**TO DO:**
Find the line that contains "Task: Click the gray cube placeholder icon" in the entries below. Restate it and every line after it, word for word, with no pictures.

[DATA PROVIDED]

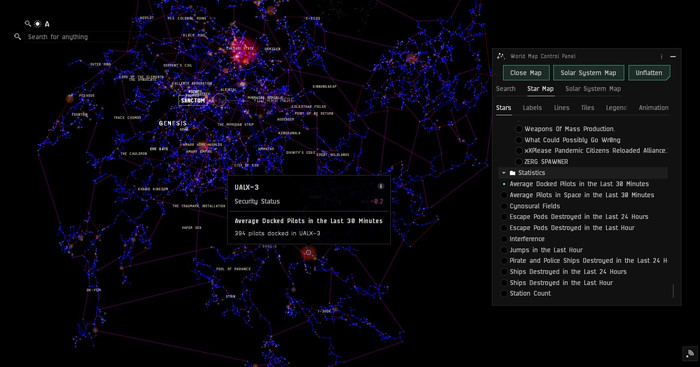Click the info icon in UALX-3 tooltip
Image resolution: width=700 pixels, height=367 pixels.
click(x=381, y=187)
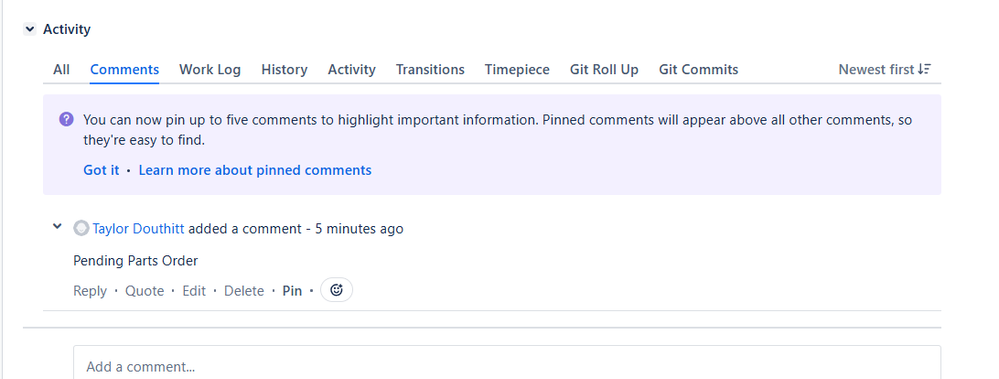This screenshot has width=999, height=379.
Task: Open Learn more about pinned comments
Action: [255, 170]
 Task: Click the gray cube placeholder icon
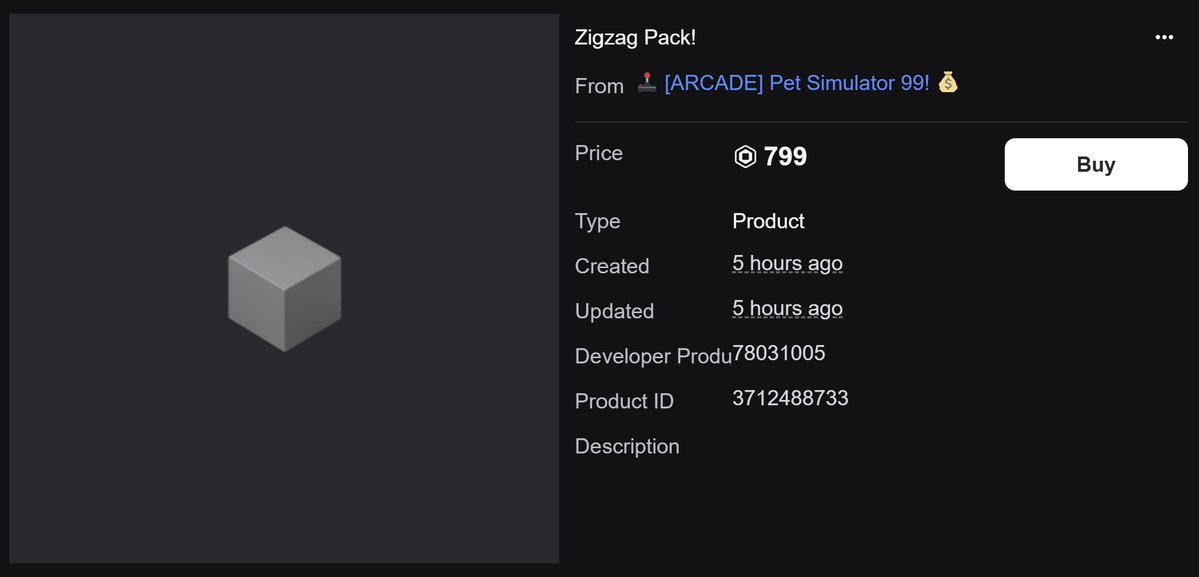click(284, 289)
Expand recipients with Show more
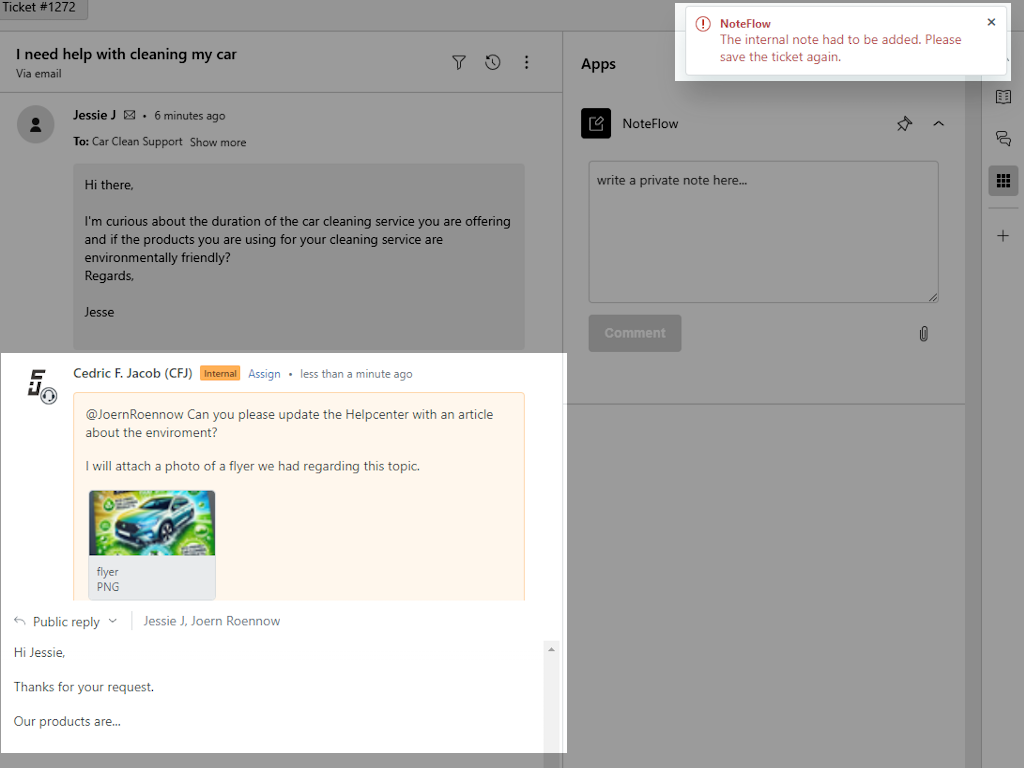 click(x=217, y=142)
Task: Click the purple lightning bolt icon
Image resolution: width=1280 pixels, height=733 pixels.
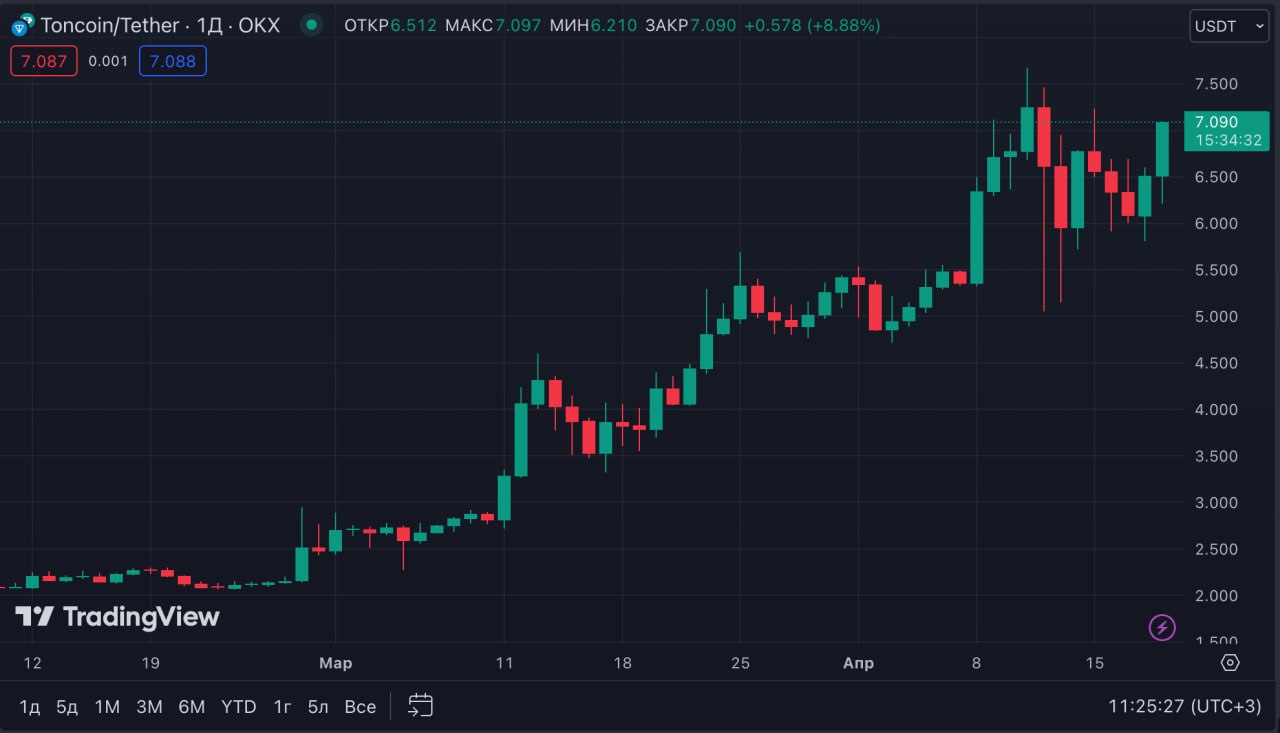Action: coord(1162,627)
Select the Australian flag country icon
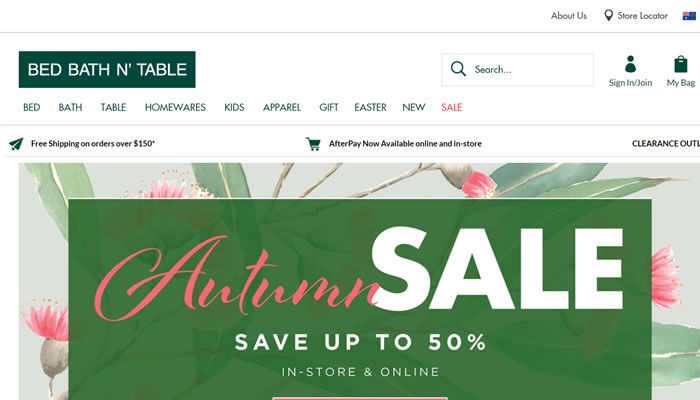700x400 pixels. (689, 16)
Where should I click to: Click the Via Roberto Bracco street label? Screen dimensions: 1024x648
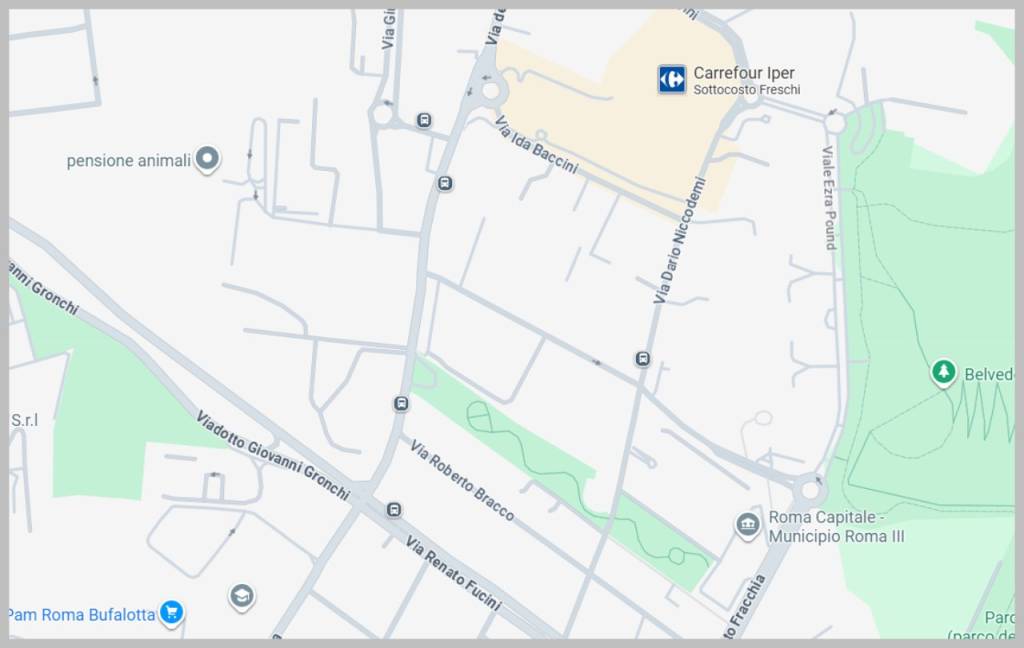click(x=462, y=480)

[/DATA PROVIDED]

**SOLUTION FOR THIS EXERCISE:**
 Task: Click the gray cube placeholder icon
click(284, 289)
Expand recipients with Show more
 click(x=217, y=142)
Task: Click the purple lightning bolt icon
Image resolution: width=1280 pixels, height=733 pixels.
Action: coord(1162,627)
Select the Australian flag country icon
700x400 pixels. (689, 16)
Where should I click to: Click the Via Roberto Bracco street label? Screen dimensions: 1024x648
click(x=462, y=480)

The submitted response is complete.